True Arrow Events

Jacinta Nampijinpa Price
Mind the Gap
Aug/ Sep 2019
In the wake of a growing ‘Change the Date’ movement, Jacinta Nampijinpa Price, dove deep to uncover what is causing further division; what is distracting us from bridging the indigenous divide and what a connected future would look like.
Over two months, Jacinta engaged her audience at 11 events across the nation. Her audience brought an abundance of challenging questions, and received the honest answers they had been craving. Those who queued to meet her afterwards were gifted with real conversation and a shared connection.
There were a few people who didn’t agree with what Jacinta had to say and made their opinions known with heckling, megaphones and verbal abuse. But there were also more than 1,500 attendees from diverse areas, ages, and walks of life, who were yearning for her insight and perspective.
Local media jumped at the chance to drum up conflict and published a defamatory attack on Jacinta’s tour; then a week later, on Media Watch, acknowledged that the “ABC [was] wrong on Jacinta Price.”
Jacinta’s tour tackled many controversial and pertinent topics. She advocated for an Aboriginal person or tribe’s freedom to change their culture and customs. Citing that other cultures and customs have more flexibility to evolve with each new generation - from music, to fashion, to women’s rights, etc. Yet there is a lot of pressure and expectation for Indigenous Australians to maintain a sense of cultural ‘purity’, rooted in a very distant past.
One of the most powerful messages Jacinta brought to the stage, was that there simply can not be a single voice representing all Australia’s Aboriginal people. There are some who side with Jacinta’s message and others who oppose her. On tour she advocated that those who agree with her stance on Indigenous issues be free to express their opinions and equally join in the discussion on future progress.
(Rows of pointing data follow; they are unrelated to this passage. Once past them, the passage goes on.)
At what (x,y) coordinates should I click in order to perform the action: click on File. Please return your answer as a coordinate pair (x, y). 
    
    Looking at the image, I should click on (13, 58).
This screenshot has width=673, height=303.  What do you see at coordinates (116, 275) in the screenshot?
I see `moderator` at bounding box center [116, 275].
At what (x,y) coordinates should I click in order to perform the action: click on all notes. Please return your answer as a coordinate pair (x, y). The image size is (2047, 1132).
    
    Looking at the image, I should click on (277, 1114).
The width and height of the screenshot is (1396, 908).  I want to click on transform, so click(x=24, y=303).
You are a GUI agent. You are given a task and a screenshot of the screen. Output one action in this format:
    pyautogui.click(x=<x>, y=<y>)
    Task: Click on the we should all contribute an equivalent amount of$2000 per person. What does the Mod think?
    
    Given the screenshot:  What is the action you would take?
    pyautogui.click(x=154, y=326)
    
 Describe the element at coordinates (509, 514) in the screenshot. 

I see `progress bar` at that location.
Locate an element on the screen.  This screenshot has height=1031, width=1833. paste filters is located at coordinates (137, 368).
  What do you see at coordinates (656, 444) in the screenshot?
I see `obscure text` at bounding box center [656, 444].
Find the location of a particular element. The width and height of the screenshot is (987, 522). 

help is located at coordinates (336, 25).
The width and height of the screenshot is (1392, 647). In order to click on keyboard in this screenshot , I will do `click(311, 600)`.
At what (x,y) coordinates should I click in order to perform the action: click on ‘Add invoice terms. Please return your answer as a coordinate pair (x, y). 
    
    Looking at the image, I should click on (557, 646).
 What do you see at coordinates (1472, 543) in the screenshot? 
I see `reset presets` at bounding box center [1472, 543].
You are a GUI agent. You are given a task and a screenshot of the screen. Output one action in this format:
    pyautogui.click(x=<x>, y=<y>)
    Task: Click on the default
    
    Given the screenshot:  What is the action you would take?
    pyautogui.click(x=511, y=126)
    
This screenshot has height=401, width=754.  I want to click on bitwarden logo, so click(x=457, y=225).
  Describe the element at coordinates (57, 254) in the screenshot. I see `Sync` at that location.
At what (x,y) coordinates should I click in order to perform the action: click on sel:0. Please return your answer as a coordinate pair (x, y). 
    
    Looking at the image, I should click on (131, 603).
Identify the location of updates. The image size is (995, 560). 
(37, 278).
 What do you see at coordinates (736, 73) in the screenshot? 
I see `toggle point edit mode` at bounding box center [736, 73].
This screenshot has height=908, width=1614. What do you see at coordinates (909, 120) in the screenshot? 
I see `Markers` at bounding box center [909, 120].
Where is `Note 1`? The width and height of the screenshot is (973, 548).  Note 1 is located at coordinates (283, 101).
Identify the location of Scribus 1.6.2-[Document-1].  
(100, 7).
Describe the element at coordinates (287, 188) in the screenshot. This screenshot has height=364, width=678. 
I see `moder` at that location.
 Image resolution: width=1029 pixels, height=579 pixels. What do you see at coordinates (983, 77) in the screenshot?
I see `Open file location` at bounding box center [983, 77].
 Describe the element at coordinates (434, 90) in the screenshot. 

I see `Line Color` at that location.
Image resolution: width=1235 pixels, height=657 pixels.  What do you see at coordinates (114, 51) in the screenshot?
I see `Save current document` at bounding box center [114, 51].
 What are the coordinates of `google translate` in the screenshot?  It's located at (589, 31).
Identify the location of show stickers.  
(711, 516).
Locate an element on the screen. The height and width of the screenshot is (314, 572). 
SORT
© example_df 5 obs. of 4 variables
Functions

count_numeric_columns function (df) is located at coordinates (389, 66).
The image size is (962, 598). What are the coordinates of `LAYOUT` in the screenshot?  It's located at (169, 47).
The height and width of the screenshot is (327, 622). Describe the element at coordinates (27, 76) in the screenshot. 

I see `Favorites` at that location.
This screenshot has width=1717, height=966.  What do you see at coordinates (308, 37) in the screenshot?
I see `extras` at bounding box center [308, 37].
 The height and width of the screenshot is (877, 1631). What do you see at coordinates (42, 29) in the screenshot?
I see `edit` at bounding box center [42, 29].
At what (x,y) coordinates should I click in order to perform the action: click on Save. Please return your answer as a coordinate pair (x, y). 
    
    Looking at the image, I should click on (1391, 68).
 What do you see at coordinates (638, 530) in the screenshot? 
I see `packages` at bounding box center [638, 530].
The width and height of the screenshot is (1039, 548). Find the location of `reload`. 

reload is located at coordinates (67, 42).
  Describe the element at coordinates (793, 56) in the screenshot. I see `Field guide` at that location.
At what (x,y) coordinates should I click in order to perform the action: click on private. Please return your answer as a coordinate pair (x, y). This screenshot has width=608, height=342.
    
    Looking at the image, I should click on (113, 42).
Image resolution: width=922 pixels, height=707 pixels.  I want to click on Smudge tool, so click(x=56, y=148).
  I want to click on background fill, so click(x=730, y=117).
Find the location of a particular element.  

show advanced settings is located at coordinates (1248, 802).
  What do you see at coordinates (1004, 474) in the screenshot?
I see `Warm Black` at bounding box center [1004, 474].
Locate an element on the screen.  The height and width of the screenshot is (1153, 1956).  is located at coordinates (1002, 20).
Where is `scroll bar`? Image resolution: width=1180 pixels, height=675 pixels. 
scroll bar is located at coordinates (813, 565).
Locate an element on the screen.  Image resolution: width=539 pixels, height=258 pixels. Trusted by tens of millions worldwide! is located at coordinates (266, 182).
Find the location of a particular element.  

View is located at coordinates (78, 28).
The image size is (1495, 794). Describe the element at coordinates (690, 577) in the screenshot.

Jacinta Nampijinpa Price is an Indigenous Alice Springs town councillor who has come under fire in the media for expressing opposition to the idea that Australia Day should be moved to another date, because of the offence it causes the indigenous community; and for arguing that some segments of the Aboriginal community spend too much energy on being perpetually aggrieved, and not enough on attending to the real issues that the community faces. Jacinta is the daughter of former CLP politician Bess Price, and won the 2011 NAIDOC Awards Artist of the Year.